La escritora también recomienda tirar de amigos y familiares. Quizás un sobrino, un nieto o el hijo de un amigo acabe de mudarse a una primera vivienda y le pueda venir de perlas ese armario o ese arcón que tanto espacio ocupa y del que tanto costará más adelante deshacerse. O puede que ese amigo devorador de libros esté encantado de llevarse esa serie casi olvidada de novela negra. Magnusson propone dejar de comprar cosas y regalar aquellas pertenencias que ya tenemos y que tienen cierto valor sentimental para nosotros a nuestros seres queridos (jarrones, macetas con plantas u objetos decorativos, por ejemplo).
Lo último siempre deben ser los recuerdos: “Para empezar, revisar nuestras fotografías nos pone muy sentimentales. Son muchos recuerdos, recuerdos que queremos conservar, tal vez transmitir a nuestra familia”, escribe Magnusson. La autora aconseja que cuando llegue el momento de ordenar y tirar las fotos de toda una vida, una vez desechadas las copias y negativos ya inservibles y acumulados de cualquier manera, lo mejor es reunirse con la familia y con los amigos: “Así, conviertes la tarea en algo menos solitario, menos abrumador y más divertido: además, así no tendrás que cargar con el peso de todos los recuerdos tú solo y es menos probable que te quedes atrapado en el pasado”.
Hay recuerdos y recuerdos. Algunos que queremos compartir con familiares, otros que no. Como todas esas viejas cartas de amor, esas viejas cintas de un viaje por carretera, esa entrada de cine de una primera cita o esos billetes de avión de un viaje especial.
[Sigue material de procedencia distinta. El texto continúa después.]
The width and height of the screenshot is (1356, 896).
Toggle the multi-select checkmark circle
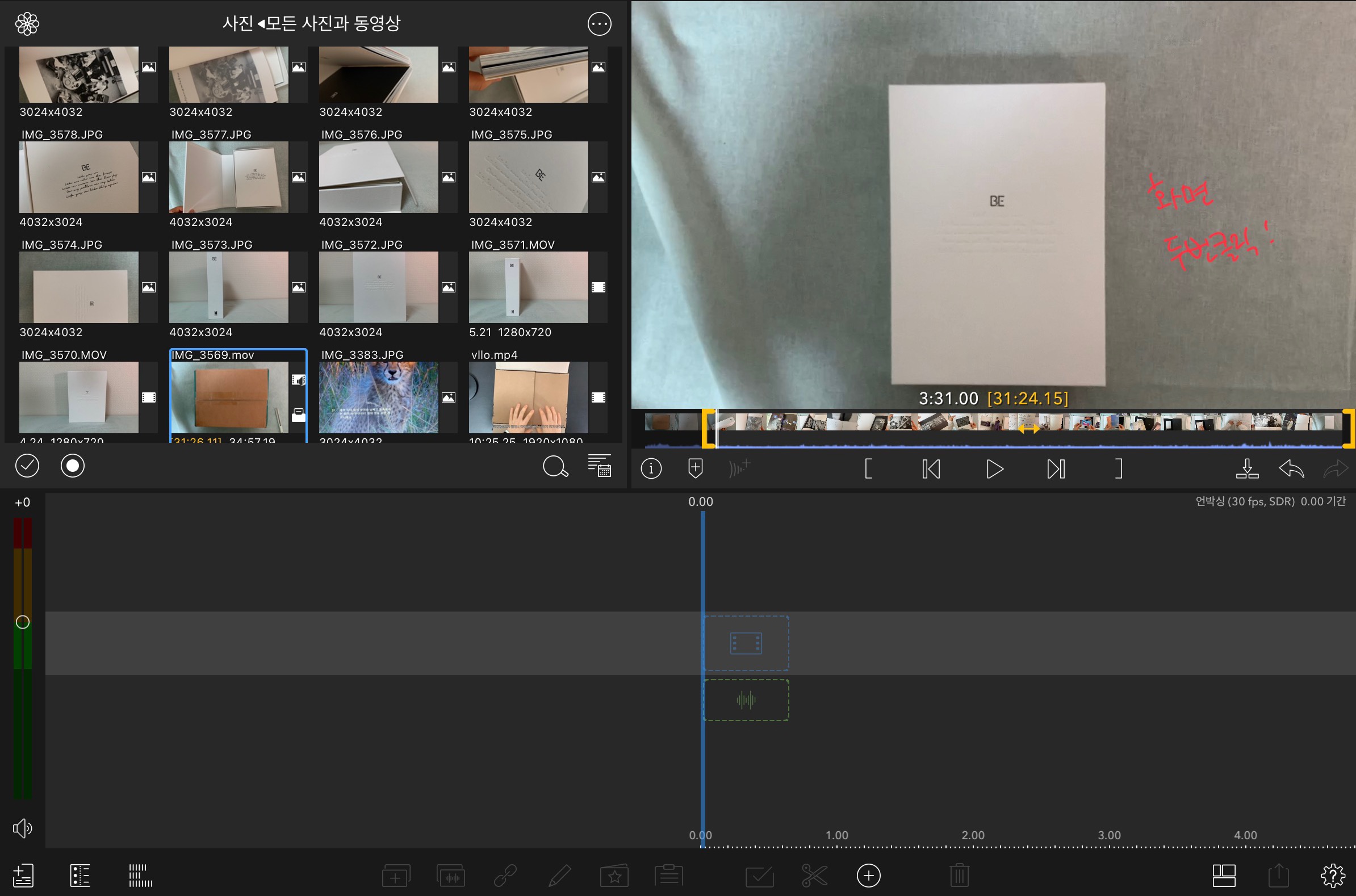pyautogui.click(x=27, y=466)
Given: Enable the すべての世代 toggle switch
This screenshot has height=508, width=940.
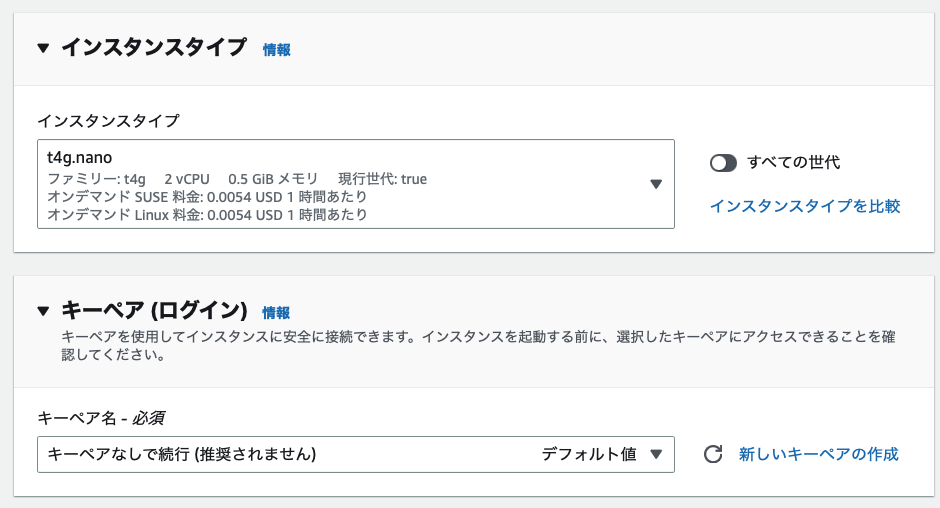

Lo que para cualquier otra persona pueden ser solo trastos, pero que para uno mismo es la memoria de toda una vida. Magnusson, al contrario de lo que pueda parecer, no está en contra del sentimentalismo, pero es una persona práctica. La solución a todo esto es una caja donde meterlo todo. Tenerla cerca, revisitarla tantas veces como se desee, pero no olvidar dejar escrito un mensaje: privado, para tirar.